REQUIREMENTS =>
Copy the items exactly, beginning at the start of the items and ending after the line that contains "coord(55,447)".

* Start DATA FOR THIS EXERCISE *

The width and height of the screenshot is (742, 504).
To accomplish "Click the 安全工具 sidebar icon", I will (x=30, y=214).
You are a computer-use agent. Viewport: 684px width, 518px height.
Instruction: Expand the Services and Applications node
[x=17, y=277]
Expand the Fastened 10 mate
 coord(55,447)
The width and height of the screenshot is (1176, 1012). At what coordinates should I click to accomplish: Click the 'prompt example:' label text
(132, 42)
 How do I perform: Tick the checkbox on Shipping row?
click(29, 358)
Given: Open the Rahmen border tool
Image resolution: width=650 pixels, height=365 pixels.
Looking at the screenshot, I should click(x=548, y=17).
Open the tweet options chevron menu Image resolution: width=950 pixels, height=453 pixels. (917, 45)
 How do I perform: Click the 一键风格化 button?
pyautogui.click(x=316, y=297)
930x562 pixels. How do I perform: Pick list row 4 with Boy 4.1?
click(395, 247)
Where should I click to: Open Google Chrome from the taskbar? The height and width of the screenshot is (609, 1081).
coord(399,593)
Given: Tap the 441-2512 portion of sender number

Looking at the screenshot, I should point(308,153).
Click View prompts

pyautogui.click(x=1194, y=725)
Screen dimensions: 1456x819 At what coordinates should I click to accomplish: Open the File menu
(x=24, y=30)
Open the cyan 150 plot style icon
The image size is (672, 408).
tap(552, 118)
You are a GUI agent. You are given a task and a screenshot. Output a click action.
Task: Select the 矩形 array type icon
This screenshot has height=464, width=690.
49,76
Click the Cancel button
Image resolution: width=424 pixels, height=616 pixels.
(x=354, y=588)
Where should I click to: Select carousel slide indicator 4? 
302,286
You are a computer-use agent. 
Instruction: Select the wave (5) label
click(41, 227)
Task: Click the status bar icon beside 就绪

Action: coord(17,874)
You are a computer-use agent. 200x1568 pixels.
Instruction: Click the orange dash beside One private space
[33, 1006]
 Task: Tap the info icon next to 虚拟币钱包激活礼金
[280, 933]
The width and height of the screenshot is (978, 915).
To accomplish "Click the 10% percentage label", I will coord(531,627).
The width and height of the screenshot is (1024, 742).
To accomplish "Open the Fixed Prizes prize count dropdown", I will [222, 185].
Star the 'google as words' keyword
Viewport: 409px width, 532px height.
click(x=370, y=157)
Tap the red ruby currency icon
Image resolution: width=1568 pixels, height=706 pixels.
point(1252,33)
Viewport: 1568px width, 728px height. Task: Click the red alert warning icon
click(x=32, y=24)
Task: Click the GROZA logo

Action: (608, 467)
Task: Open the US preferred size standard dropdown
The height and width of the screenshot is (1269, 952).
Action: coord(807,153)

* End DATA FOR THIS EXERCISE *

EXERCISE RESULT =>
The width and height of the screenshot is (742, 504).
To accomplish "Click the 安全工具 sidebar icon", I will (x=30, y=214).
You are a computer-use agent. Viewport: 684px width, 518px height.
Instruction: Expand the Services and Applications node
[x=17, y=277]
Expand the Fastened 10 mate
 coord(55,447)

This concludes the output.